Far from the truth, an older wine is only as good as it’s cellaring. From its genesis and in its voyage to barrel and bottle, the young grape gets its share of grooming from the land, the weather, the wine maker, the winery, shipper to steamer before it’s put up for adoption, dressed in its Sunday best, to land a bidder with the largest wad. This crib to chalice journey is long and hard, and unintended aging is the price the young wine pays.
Yet most wines are ready to be had when they show up on the shelves because they were crafted for instant gratification.

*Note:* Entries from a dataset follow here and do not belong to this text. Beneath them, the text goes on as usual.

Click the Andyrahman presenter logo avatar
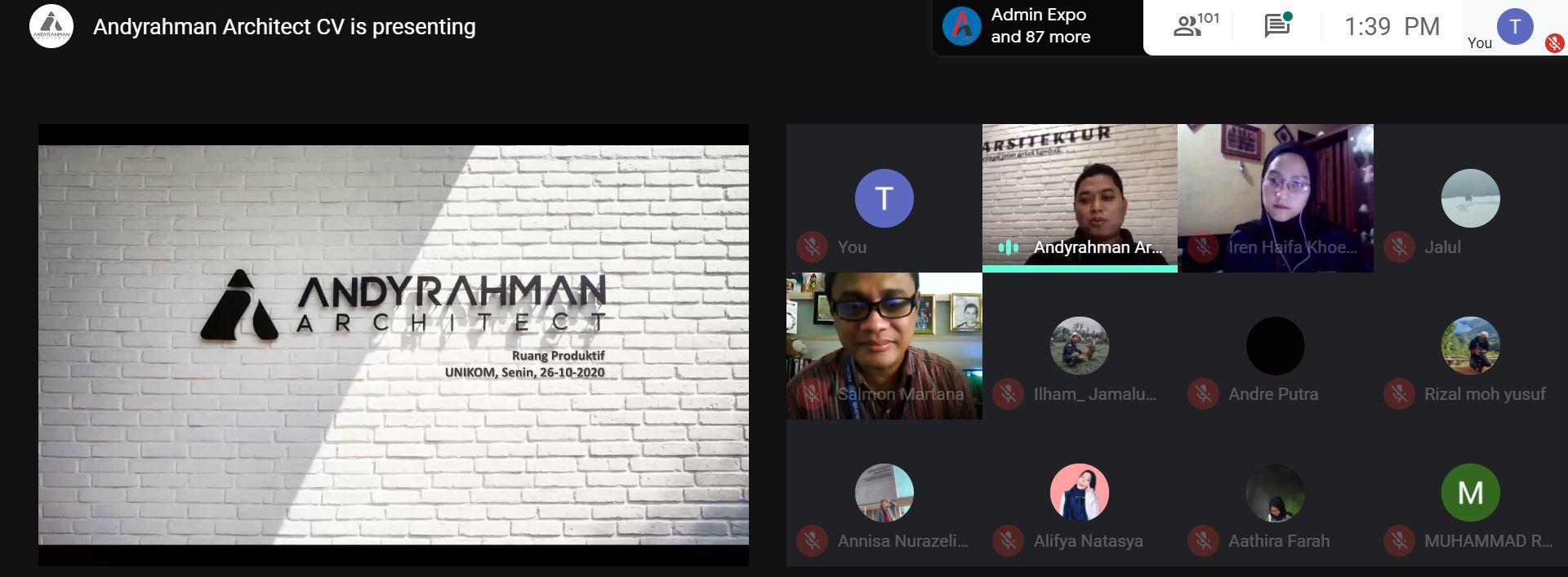Screen dimensions: 1568x577 coord(51,26)
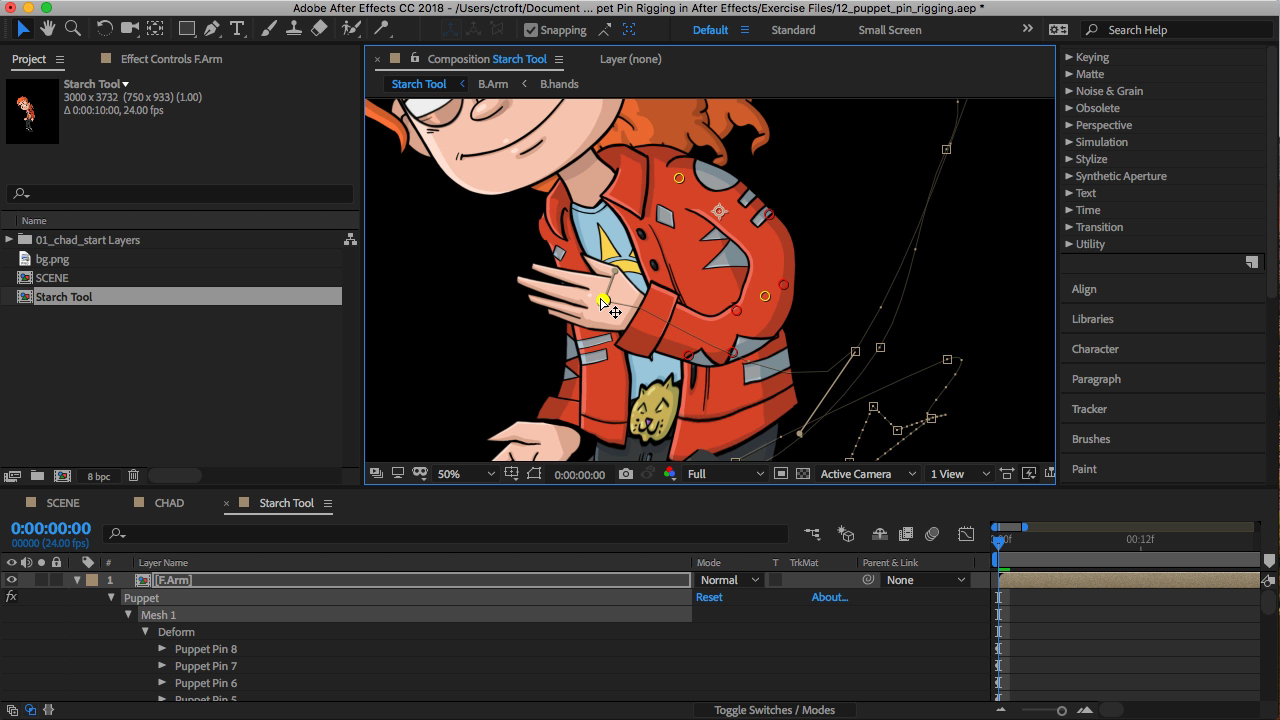Switch to the SCENE timeline tab
The image size is (1280, 720).
(x=62, y=502)
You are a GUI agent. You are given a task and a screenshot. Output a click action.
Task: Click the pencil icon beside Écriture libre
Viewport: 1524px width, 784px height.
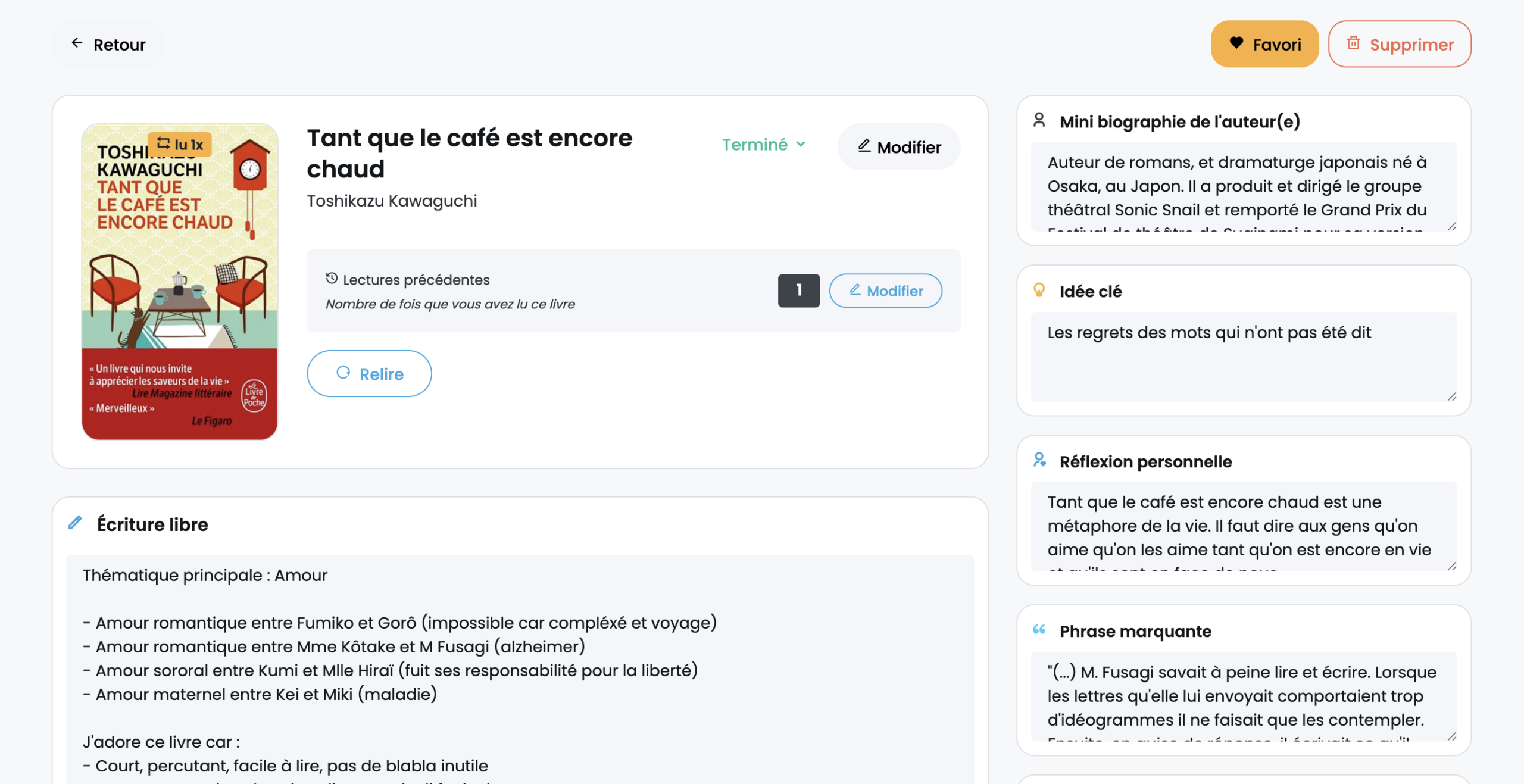[x=75, y=523]
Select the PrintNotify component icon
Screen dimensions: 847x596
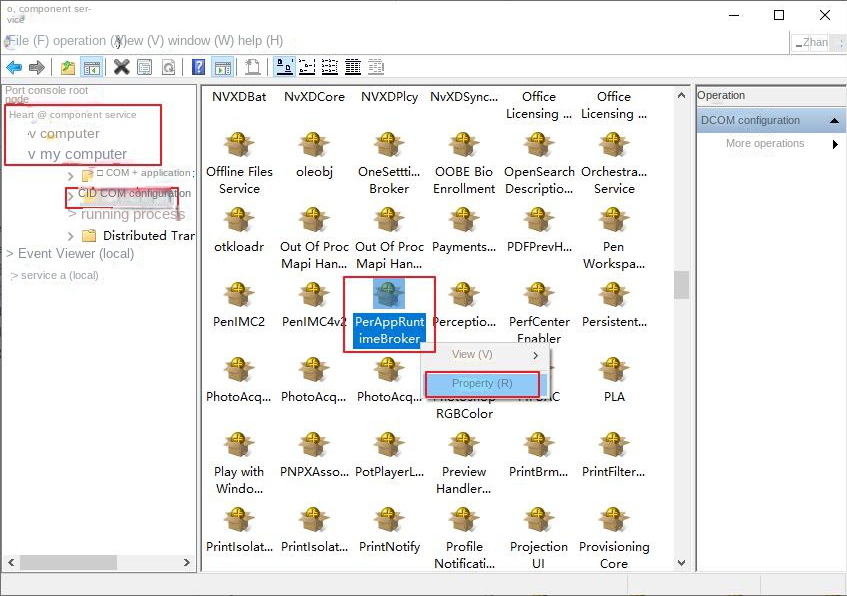coord(389,521)
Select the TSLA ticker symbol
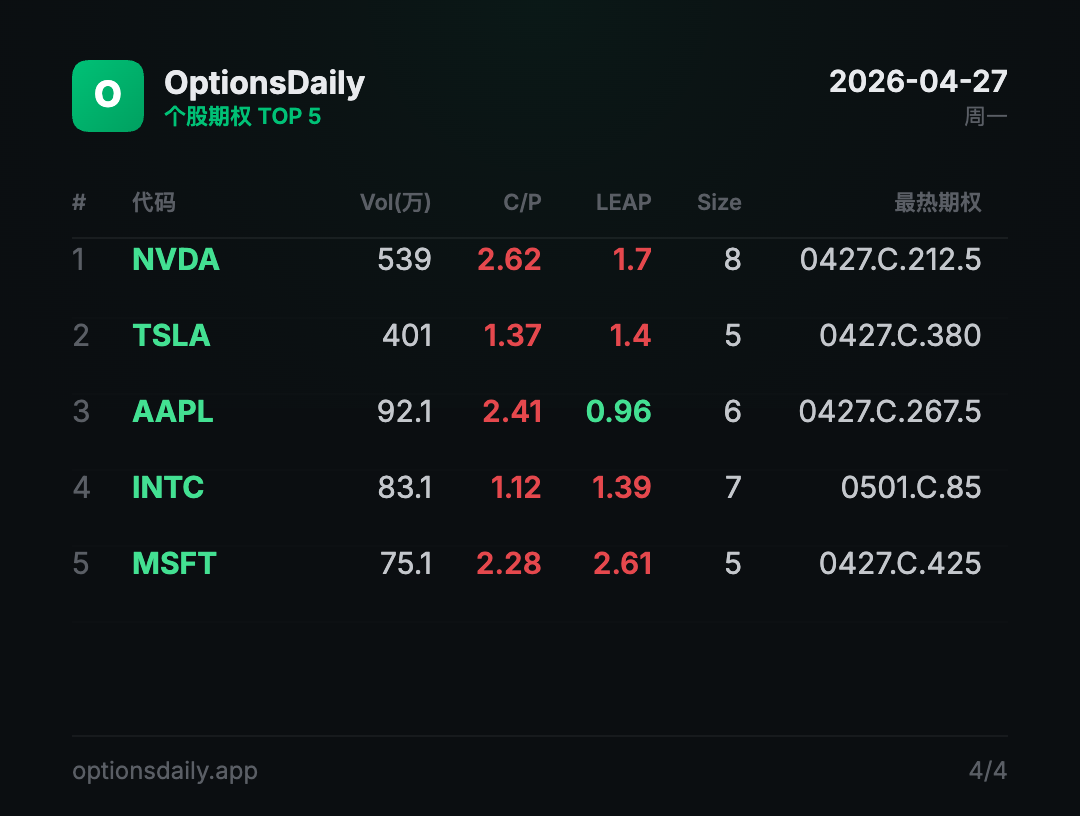 click(x=171, y=336)
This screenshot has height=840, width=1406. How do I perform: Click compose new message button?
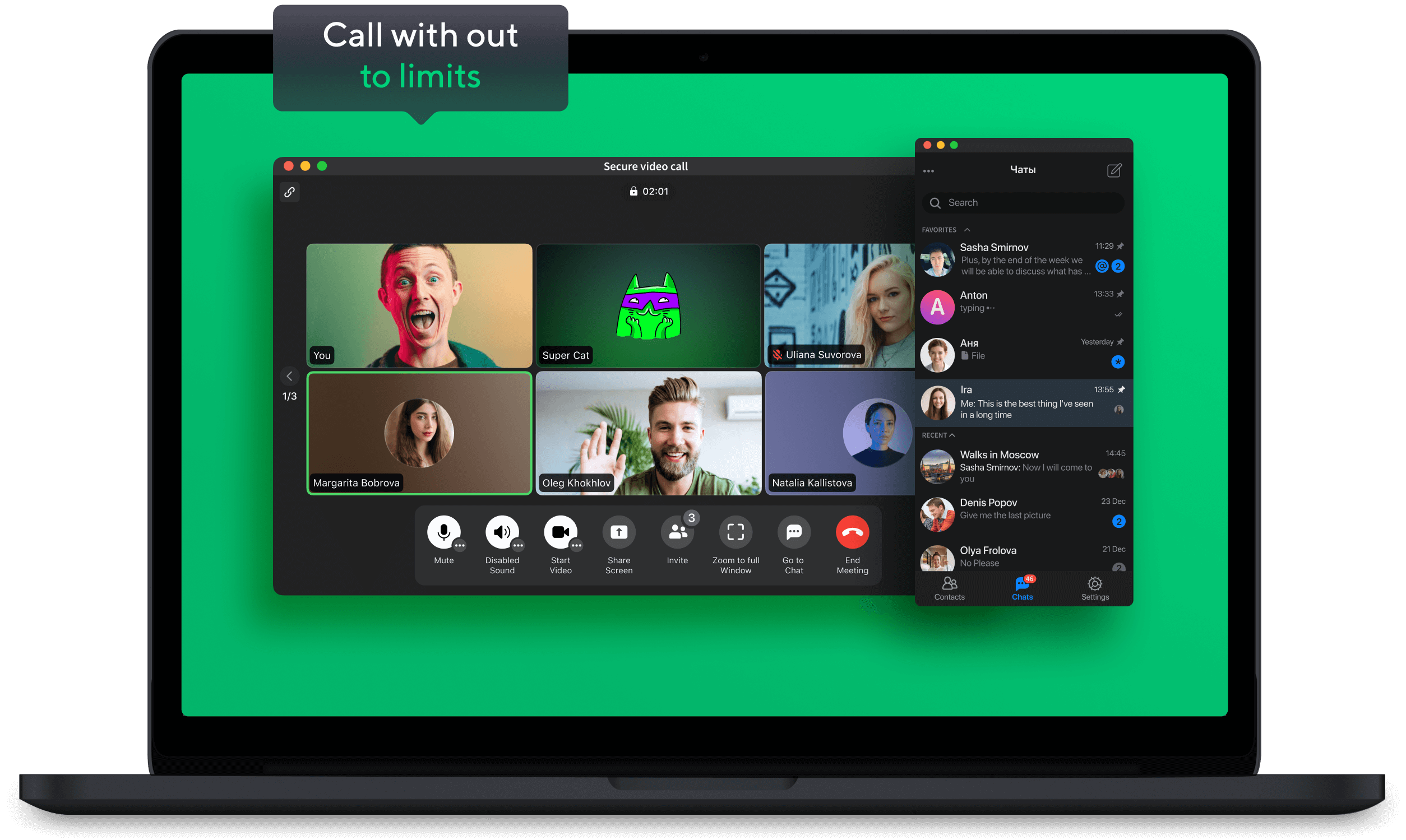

Then there are French Bordeaux and Burgundies which were meant to be put away for noble aging, some as much as twenty even thirty years. A few years ago I uncorked a Chateau Talbot 1961, perhaps Bordeaux’s best vintage ever. The arrogant maitre’d and our even more arrogant waiter (the customer is always wrong in France) at the three star Michelin bistro at Le Beaux in the south of France went through a frog to prince metamorphosis minutes after uncorking the Talbot, as the heavenly whiff snaked its way around the intimate dining room carved out of the cliffs of LeBeaux. The guests applauded and we invited the waiter to share a sip of the heavenly juice. The wine had shown triumph of cellaring, not just a magnificent vintage and vintner. I should know — I’ve had a ’59, a ’45, even a ’78 — all glorious Bordeaux vintages went vinegar on me, a legacy of poor cellaring prior to my securing them.
There’s grand aging and shock aging.
The former is to be desired, the latter to be avoided.
Grand aging occ urs when a wine crafted for aging meets an owner who understands cellaring and has optimal cellaring infrastructure.
That does not mean he or she should necessarily have an ornate cellar with all the cooling gizmos found in a nuclear reactor. Although I submit, it helps. The thrill of going to your cellar pre-party fells like time travel to another microclimate with feverish anticipation, to extract an aging beauty from her beauty sleep.
But if you are not planning a wine cellar next to your media room in that grand estate that you are building on the beach, know the evils of shock aging. They are simple to remember, harder to execute. Wine hates light, noise, vibration and fumes. So an upstairs room with plenty of sunlight with a window facing noisy traffic on one side and your garage fumes on the other, next to a washer and dryer would be akin to the death chamber for your wines. If you nodded to any of the above, don your swami robe and dispatch your wines to the Rishikesh part of your home.
Or avoid storage altogether. The eat-what-you-kill approach, which translates to drink them as you buy them, works very well for most new world wines, including California, Australia, South Africa, Argentina and Chile. Indian wines, I’m guessing, would be the same. And as for storing yesterday’s unfinished wine, fugged about it as my Brooklyn friends would say. Make sangria with fresh-cut oranges, apples and sweet lime.